Die einen beraten rund um den PC, die anderen sind als Sanitäter im Einsatz

Den richtigen Ton im Umgang mit den Unterstufenschülern mussten auch die Tutorinnen Sophie und Julia Reuel erst finden. "Ich muss freundschaftlich mit ihnen umgehen, aber trotzdem erreichen, dass sie Respekt vor mir haben", stellt Sophie fest. "Wir sind so eine Zwischenform zwischen Freund und Lehrer." Einfühlungsvermögen zähle daher zu den wichtigsten Anforderungen an Helfer. "Wir müssen uns auf jeden einzeln einstellen. Um manche kümmern wir uns intensiver, andere sind schon sehr selbständig", erzählt die 16-Jährige, die sich zusammen mit ihrer Zwillingsschwester nun schon mehr als ein Jahr als Betreuerin engagiert. Zu Beginn des Schuljahres organisieren die Tutoren immer eine Schulhausrallye für die Fünftklässler. Jeweils drei Tutoren sind dabei für eine Klasse zuständig. Zwei Schuljahre lang werden sie für diese Klasse viele weitere Aktivitäten organisieren - sie besuchen zum Beispiel den Christkindlmarkt oder basteln Lebkuchenhäuser. Im Frühjahr und Sommer stehen Bowling und Eisessen auf dem Programm.

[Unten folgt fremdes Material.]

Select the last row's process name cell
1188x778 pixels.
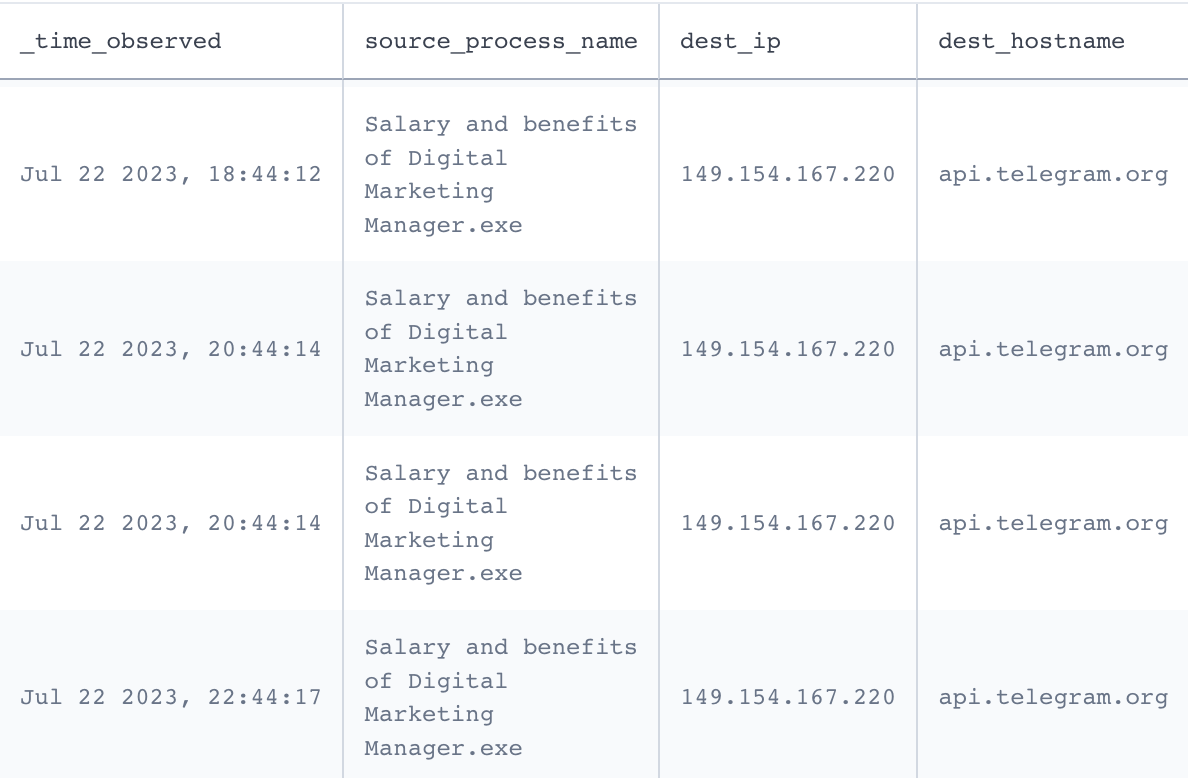click(x=501, y=697)
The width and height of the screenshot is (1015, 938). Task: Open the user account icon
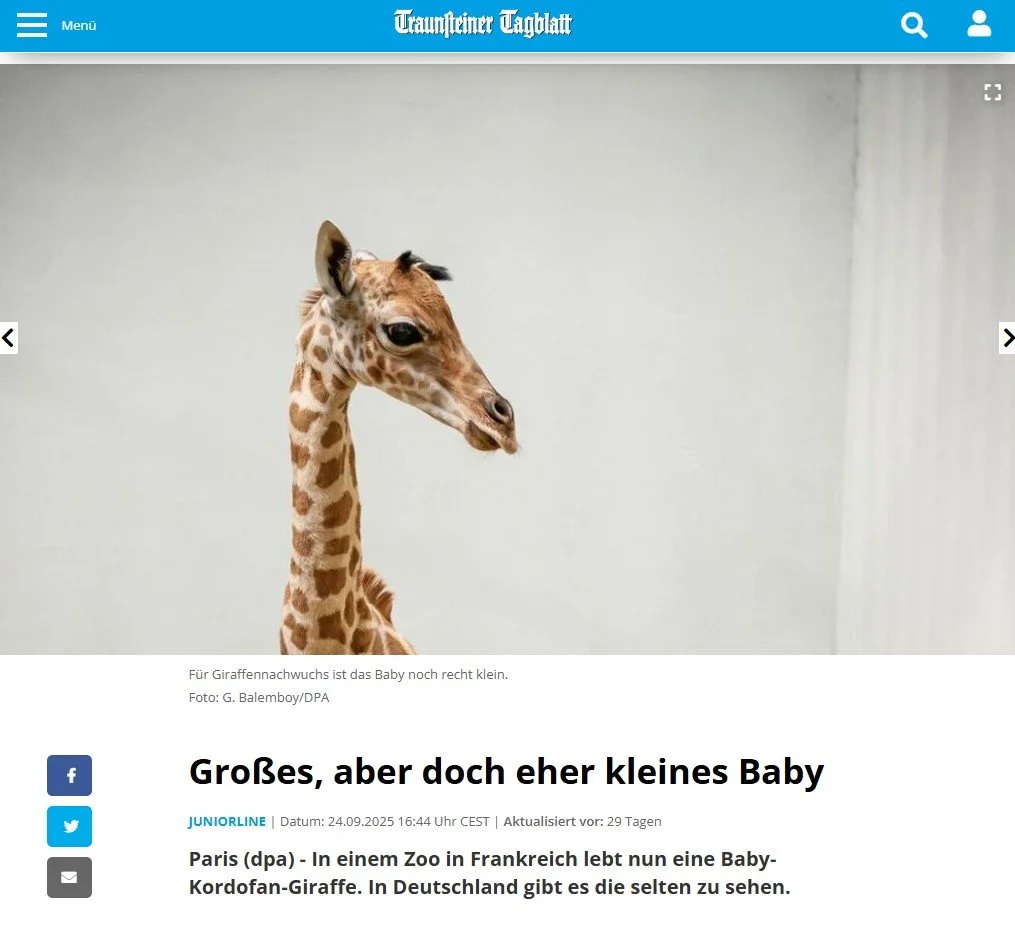coord(979,24)
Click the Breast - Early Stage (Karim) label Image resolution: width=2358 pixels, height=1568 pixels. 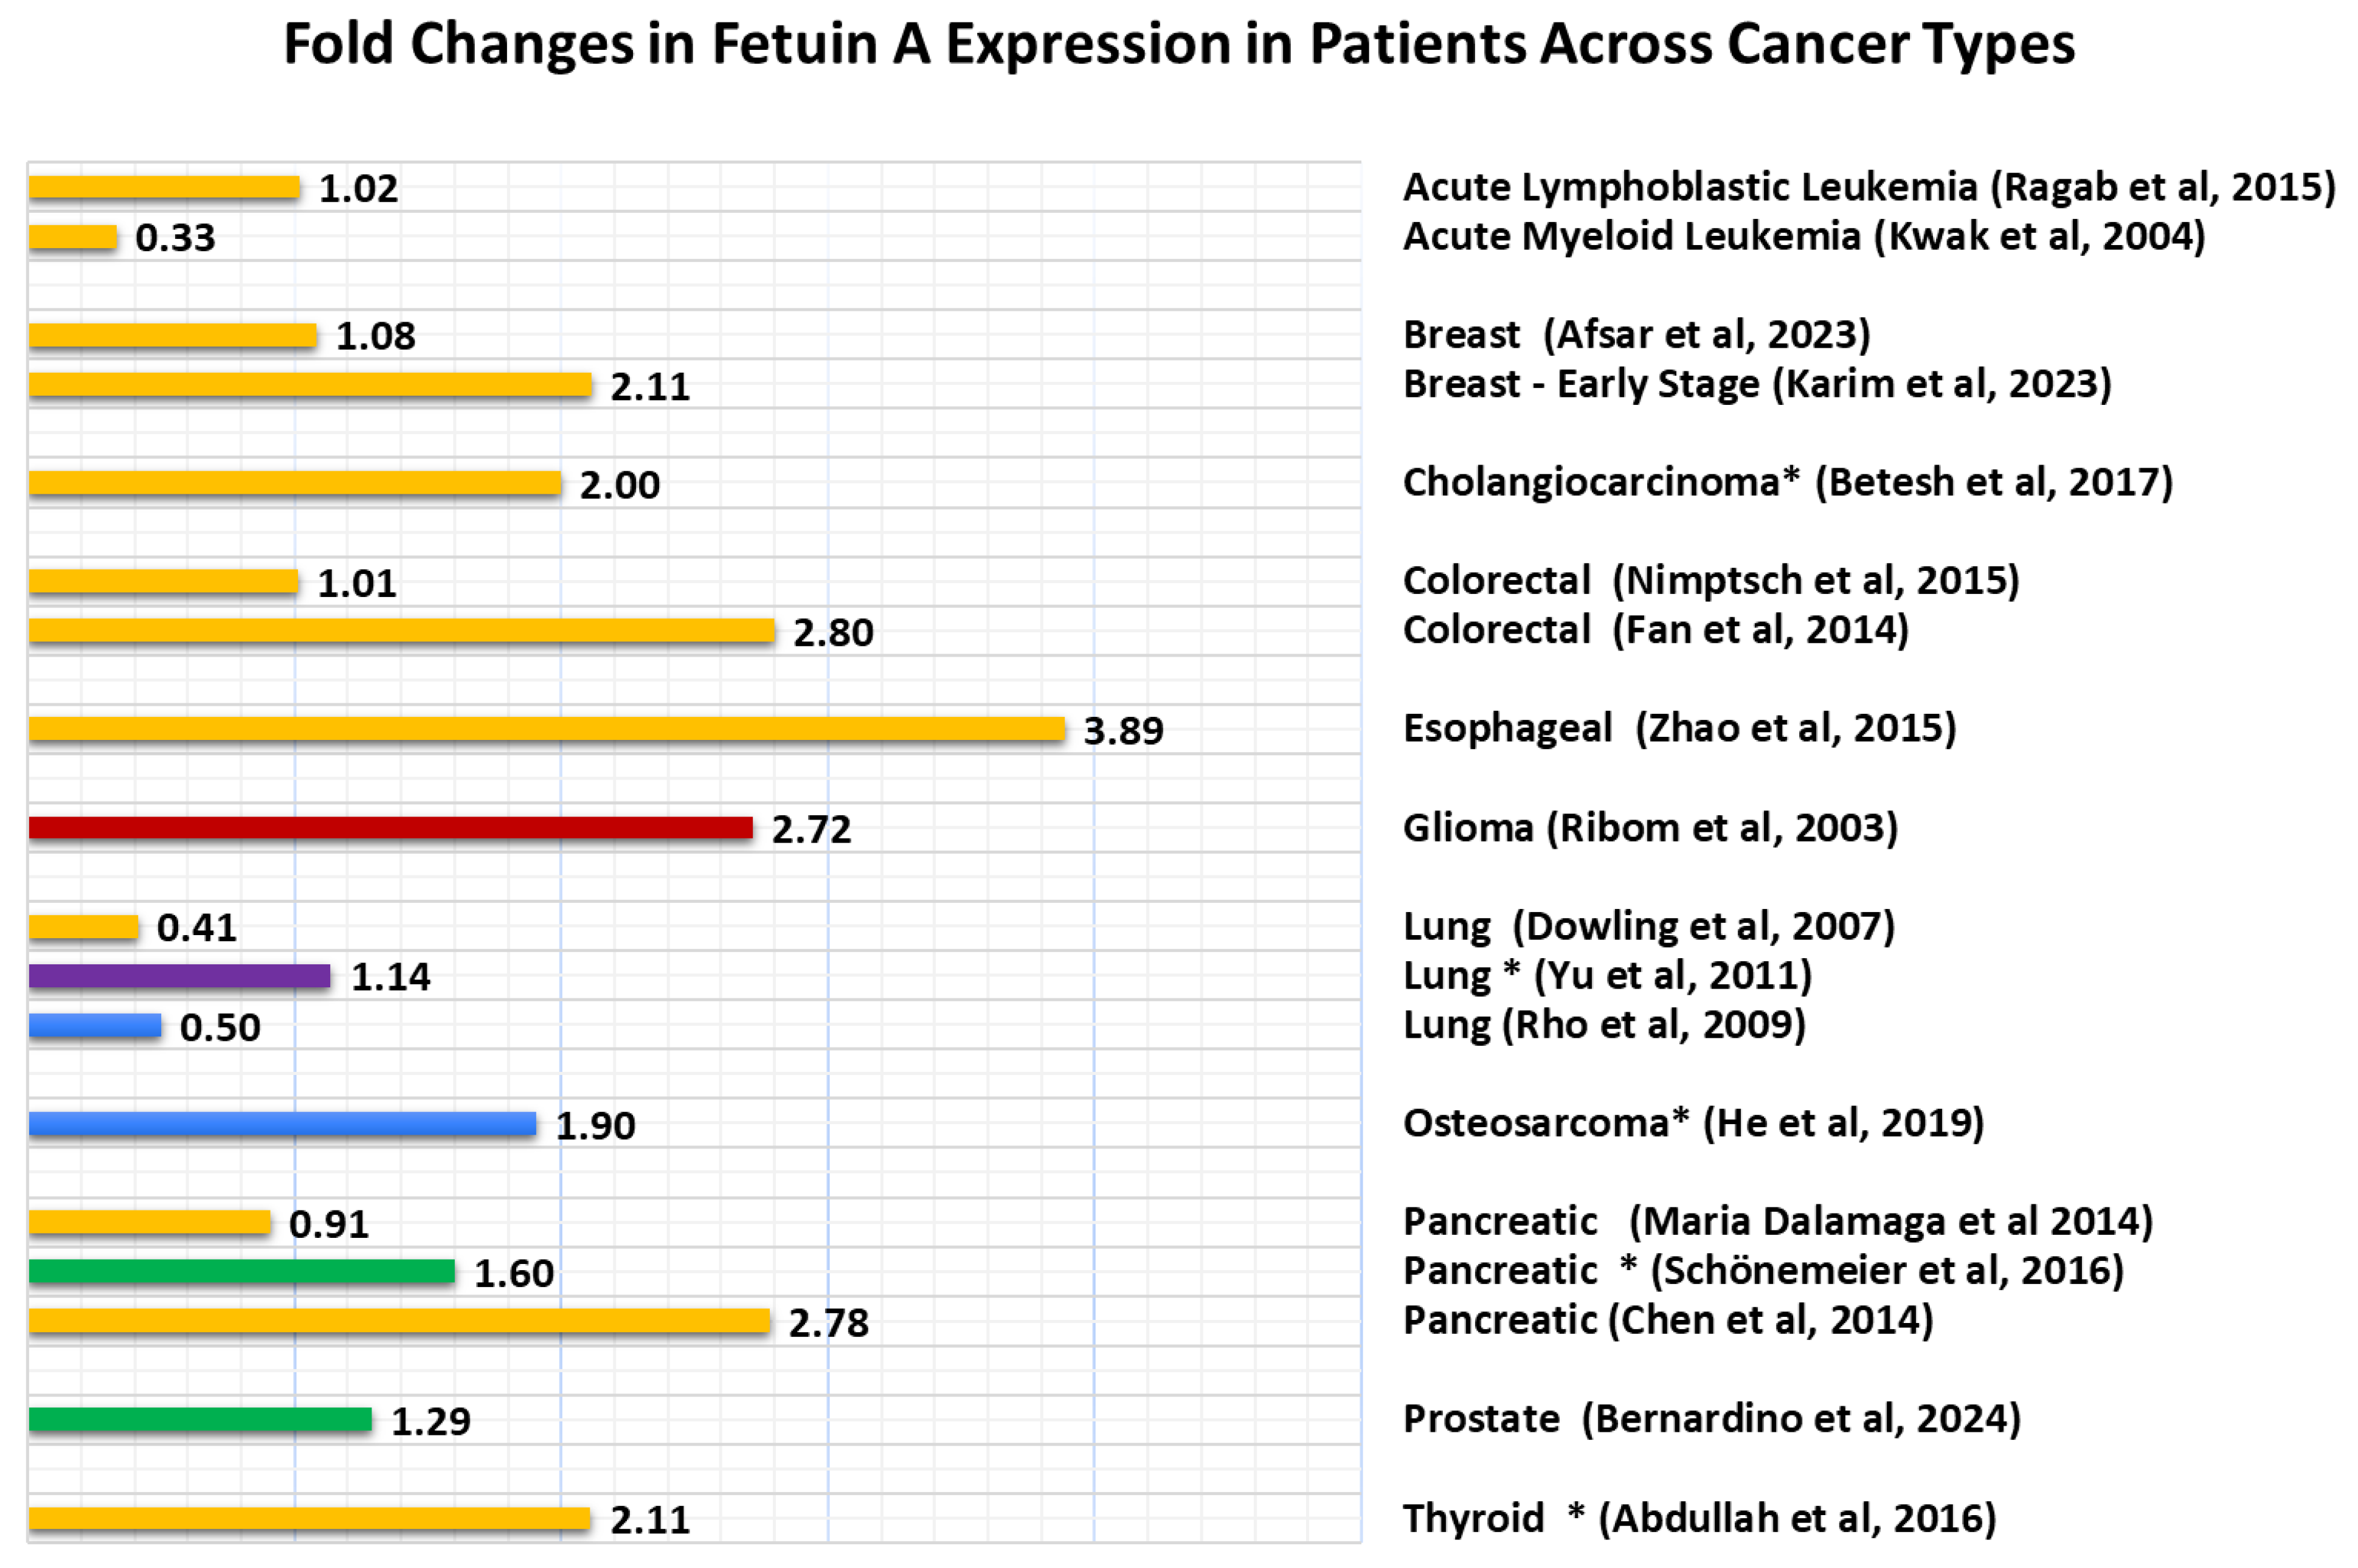click(x=1757, y=384)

Freizeittutoren wie am Michaeli-Gymnasium gibt es auch an der Hans-Maier-Realschule Ichenhausen im schwäbischen Landkreis Günzburg. Doch dort kommen weitere Helfer für alle Lebenslagen hinzu. Während Lerntutoren jüngeren Schülern Nachhilfe geben, sorgen die Bustutoren für Ruhe und Sicherheit im Schulbus. Büchereitutoren übernehmen Verwaltungsaufgaben in der Schulbücherei. Andere helfen den Schülern der benachbarten Grundschule dabei, Leseschwächen zu beheben - sie heißen Lesepaten. Internetnavigatoren sind Ansprechpartner, wenn es um Computerspiele, Cybermobbing oder soziale Netzwerke geht. Streitschlichter vermitteln bei Konflikten. Sanitäter übernehmen die Erstversorgung bei Verletzungen auf dem Schulgelände.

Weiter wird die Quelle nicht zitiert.